● THE PROBLEM
Report how many lines in the items below contain the string "profile". Give only the number.

Rows of pointing data
○ ○ ○ ○
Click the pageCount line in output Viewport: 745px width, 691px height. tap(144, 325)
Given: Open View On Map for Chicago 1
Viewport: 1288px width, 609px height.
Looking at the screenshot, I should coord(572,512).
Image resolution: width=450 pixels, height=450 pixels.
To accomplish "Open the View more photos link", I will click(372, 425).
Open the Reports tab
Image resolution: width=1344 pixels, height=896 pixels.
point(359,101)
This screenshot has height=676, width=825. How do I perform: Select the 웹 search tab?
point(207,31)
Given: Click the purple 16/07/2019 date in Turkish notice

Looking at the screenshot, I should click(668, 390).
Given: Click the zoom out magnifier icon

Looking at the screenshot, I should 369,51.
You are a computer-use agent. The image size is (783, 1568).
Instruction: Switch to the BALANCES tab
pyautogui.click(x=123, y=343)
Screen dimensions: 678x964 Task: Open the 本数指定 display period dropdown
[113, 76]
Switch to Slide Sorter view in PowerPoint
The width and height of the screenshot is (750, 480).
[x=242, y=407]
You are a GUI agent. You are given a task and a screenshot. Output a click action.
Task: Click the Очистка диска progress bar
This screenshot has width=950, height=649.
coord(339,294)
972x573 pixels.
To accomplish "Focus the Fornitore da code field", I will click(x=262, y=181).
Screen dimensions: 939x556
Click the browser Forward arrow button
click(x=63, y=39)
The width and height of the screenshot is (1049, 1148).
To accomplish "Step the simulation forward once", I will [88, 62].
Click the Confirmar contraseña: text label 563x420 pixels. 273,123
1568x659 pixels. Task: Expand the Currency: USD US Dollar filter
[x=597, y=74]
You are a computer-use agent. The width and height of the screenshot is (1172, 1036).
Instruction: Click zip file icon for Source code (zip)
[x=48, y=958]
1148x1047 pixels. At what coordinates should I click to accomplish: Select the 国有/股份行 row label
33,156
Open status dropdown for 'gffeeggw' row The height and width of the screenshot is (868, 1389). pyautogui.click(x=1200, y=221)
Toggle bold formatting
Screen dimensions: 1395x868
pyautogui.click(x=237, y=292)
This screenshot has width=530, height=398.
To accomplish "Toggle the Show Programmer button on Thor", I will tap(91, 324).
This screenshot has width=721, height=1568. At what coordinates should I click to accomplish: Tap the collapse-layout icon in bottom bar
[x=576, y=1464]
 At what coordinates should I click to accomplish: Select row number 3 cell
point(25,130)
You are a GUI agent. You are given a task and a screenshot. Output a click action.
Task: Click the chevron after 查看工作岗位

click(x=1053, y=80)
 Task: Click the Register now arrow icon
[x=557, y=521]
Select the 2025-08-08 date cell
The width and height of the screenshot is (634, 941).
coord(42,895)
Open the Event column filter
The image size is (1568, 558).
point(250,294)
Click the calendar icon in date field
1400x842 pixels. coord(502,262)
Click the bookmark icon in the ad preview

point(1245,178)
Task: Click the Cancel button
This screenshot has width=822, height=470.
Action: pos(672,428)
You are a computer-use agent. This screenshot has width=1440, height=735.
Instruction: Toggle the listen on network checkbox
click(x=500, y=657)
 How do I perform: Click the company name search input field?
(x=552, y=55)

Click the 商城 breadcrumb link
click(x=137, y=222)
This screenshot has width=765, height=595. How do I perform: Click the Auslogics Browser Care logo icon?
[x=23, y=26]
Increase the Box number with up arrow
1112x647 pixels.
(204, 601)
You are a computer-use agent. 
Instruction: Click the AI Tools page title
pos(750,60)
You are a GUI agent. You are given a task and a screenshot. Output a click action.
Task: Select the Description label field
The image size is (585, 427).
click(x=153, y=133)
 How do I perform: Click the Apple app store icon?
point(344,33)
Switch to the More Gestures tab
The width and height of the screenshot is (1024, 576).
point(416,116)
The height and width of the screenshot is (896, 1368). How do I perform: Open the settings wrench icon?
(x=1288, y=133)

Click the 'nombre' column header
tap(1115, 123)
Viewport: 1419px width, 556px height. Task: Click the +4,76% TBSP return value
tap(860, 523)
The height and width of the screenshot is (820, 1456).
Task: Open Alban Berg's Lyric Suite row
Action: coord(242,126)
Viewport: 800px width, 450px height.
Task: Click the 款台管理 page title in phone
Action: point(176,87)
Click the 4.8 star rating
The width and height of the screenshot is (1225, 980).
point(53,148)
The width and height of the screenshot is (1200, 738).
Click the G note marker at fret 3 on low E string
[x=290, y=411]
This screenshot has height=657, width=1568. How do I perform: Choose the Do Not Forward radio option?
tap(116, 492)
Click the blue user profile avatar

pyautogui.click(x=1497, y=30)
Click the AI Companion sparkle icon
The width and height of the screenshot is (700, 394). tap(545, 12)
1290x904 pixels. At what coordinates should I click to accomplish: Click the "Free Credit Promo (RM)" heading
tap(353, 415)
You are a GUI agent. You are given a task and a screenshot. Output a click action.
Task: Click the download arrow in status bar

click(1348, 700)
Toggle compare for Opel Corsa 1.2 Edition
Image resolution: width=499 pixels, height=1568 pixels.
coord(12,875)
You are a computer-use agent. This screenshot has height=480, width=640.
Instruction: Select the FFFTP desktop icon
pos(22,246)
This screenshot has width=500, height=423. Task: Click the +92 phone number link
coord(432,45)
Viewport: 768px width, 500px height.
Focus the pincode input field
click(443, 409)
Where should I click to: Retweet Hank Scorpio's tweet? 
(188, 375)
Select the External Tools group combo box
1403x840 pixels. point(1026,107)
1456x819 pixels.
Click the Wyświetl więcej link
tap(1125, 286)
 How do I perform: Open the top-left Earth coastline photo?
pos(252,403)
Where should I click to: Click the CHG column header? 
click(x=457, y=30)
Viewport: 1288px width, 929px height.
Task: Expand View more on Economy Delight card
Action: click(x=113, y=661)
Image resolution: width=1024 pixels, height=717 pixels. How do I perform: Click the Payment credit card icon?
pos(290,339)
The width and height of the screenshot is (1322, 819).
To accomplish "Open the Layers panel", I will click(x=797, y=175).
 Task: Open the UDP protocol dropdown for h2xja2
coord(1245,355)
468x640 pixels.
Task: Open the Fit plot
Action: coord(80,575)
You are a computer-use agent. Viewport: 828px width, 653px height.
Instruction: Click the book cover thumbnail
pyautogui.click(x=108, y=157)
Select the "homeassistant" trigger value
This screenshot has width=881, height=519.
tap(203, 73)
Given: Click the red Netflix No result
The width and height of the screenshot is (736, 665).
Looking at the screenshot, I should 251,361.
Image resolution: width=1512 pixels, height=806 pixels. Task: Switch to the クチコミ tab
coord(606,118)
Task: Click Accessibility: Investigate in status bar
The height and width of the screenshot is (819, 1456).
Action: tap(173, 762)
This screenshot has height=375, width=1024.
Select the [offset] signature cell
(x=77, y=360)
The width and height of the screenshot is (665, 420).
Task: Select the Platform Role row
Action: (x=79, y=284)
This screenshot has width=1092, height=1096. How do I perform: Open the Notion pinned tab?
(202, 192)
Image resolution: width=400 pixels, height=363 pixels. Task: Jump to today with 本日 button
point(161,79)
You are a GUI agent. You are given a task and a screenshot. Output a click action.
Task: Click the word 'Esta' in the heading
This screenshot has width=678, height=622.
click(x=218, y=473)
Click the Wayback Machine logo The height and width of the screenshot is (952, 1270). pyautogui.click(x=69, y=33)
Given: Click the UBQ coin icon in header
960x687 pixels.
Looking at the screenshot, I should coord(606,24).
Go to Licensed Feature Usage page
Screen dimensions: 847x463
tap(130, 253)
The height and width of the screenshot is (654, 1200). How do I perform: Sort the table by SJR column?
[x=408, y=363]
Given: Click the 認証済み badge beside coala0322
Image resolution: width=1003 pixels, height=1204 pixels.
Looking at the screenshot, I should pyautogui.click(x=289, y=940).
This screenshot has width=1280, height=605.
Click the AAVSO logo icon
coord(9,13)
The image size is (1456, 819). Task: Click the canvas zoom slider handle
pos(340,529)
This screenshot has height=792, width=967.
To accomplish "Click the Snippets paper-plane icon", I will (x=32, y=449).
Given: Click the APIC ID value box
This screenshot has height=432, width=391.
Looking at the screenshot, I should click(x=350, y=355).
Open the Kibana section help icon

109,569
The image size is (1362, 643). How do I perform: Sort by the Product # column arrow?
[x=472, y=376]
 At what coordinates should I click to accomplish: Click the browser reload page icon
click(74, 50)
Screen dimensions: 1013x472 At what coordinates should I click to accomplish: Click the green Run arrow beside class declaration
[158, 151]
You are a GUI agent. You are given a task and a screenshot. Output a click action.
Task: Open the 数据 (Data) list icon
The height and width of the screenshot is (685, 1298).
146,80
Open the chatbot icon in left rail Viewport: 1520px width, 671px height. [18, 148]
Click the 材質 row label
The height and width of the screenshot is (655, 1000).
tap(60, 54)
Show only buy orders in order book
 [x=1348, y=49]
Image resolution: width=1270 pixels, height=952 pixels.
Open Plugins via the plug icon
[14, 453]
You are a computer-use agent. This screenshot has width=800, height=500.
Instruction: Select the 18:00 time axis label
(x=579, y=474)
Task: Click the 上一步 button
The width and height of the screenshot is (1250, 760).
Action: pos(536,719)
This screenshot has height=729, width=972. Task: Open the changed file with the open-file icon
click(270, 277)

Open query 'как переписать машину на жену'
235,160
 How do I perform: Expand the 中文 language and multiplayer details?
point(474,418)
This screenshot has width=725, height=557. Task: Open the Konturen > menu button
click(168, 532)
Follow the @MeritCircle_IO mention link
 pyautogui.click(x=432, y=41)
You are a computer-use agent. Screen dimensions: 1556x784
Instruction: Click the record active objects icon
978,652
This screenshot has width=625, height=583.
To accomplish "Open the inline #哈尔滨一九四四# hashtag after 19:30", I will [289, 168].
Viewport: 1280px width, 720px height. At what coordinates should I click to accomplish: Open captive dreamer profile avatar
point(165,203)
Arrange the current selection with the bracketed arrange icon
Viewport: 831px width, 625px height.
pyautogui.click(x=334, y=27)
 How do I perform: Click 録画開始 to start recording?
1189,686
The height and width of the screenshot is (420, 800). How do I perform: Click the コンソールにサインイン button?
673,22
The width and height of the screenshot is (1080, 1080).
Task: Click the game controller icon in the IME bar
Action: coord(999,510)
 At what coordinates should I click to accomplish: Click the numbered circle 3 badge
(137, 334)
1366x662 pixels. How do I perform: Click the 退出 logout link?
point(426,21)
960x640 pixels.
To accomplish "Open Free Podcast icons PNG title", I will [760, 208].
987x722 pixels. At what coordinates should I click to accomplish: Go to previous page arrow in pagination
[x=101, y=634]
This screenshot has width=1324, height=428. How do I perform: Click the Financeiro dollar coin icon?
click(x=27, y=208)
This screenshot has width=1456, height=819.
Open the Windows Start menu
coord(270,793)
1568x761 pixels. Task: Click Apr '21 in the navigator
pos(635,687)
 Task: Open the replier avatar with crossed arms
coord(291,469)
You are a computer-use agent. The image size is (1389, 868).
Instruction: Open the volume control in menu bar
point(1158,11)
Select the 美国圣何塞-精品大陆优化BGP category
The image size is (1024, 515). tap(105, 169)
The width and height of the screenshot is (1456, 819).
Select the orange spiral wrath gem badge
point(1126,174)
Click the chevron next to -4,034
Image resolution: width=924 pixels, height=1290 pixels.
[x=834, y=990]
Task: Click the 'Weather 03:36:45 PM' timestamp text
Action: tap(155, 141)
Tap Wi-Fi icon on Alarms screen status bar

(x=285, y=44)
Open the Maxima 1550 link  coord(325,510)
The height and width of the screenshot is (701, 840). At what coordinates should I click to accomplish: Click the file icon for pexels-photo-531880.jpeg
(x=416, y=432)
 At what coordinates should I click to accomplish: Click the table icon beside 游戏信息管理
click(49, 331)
○ ○ ○ ○
● WORKED SOLUTION
2